Subprimes: des courriels révèlent des conflits d'intérêts chez les agences de notation

New York — Un rapport parlementaire américain publié hier démontre les conflits d'intérêts qui ont pu survenir au sein d'agences de notation comme Moody's ou Standard and Poor's chargées d'évaluer des titres obligataires adossés à des prêts hypothécaires avant la crise.

La sous-commission permanente d'enquête sur la crise financière (Permanent subcommittee of Investigations) a publié 580 pages d'éléments recueillis avant une audition hier sur «le rôle des agences de notation» dans la crise financière.
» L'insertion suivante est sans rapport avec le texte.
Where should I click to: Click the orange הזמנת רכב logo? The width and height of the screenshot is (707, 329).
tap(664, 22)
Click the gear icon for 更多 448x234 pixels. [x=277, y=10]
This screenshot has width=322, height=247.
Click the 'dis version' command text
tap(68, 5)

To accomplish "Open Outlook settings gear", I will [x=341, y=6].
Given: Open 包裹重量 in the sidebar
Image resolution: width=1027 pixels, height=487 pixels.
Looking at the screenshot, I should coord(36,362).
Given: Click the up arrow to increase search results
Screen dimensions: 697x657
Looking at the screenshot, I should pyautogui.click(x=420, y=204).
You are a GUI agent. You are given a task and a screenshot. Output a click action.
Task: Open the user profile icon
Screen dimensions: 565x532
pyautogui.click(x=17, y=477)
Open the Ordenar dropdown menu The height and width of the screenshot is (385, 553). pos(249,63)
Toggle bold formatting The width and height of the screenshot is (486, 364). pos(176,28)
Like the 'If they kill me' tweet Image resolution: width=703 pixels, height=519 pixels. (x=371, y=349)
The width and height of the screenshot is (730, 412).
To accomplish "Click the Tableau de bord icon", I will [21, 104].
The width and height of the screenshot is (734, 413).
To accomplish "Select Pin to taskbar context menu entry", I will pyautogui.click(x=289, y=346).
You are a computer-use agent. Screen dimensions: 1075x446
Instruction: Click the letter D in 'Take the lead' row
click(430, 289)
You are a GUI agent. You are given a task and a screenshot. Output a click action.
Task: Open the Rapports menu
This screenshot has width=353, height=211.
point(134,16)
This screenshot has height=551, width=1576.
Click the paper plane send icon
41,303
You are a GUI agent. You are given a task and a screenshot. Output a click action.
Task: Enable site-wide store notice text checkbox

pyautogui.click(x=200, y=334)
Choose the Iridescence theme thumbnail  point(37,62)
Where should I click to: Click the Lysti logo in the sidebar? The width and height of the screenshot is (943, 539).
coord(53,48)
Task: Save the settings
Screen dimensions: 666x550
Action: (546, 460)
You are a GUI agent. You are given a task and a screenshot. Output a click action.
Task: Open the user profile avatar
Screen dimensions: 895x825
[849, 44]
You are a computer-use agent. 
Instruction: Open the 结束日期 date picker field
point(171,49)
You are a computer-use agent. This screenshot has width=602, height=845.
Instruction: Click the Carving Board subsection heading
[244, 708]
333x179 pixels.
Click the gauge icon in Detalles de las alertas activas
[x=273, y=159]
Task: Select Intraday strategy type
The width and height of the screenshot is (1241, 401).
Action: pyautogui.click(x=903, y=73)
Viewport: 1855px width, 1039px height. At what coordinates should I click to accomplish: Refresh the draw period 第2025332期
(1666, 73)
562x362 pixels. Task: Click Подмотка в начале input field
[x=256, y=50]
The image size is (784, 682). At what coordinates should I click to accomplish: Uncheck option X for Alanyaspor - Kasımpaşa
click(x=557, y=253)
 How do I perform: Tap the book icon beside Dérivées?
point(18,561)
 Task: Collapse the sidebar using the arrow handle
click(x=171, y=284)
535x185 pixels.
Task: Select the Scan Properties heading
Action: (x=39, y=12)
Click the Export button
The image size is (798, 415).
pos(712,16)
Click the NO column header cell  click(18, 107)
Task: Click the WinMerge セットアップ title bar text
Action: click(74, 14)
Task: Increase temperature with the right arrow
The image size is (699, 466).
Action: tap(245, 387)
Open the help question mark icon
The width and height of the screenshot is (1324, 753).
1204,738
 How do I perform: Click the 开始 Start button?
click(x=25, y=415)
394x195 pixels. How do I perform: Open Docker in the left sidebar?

Les courriels publiés, qui remontent jusqu'à 2004, bien avant la crise, montrent les pressions qu'exerçaient les commerciaux des agences sur les analystes qui notaient les émissions de titres obligataires de leurs clients, et la très forte concurrence entre les agences. En mai 2004, un commercial de Standard and Poor's écrivait dans un courriel interne que «nous venons de perdre une grosse transaction face à Moody's. [...] Perdre ainsi un ou plusieurs accords sur des questions de critères... Cela pourrait avoir un impact sur de futures transactions».

Un courriel d'août 2004, toujours chez Standard and Poor's, était encore plus direct. «La méthodologie sur les CDO [Collateralized debt obligation, les titres adossés aux prêts] provoque des réactions. Nous allons avoir une réunion avec votre groupe cette semaine pour discuter d'un ajustement des critères d'évaluation des CDO sur l'immobilier à cause du risque permanent de perdre des contrats. Perdre des contrats sur les CDO, cela veut dire perdre des activités de coeur de métier. C'est un cercle vicieux».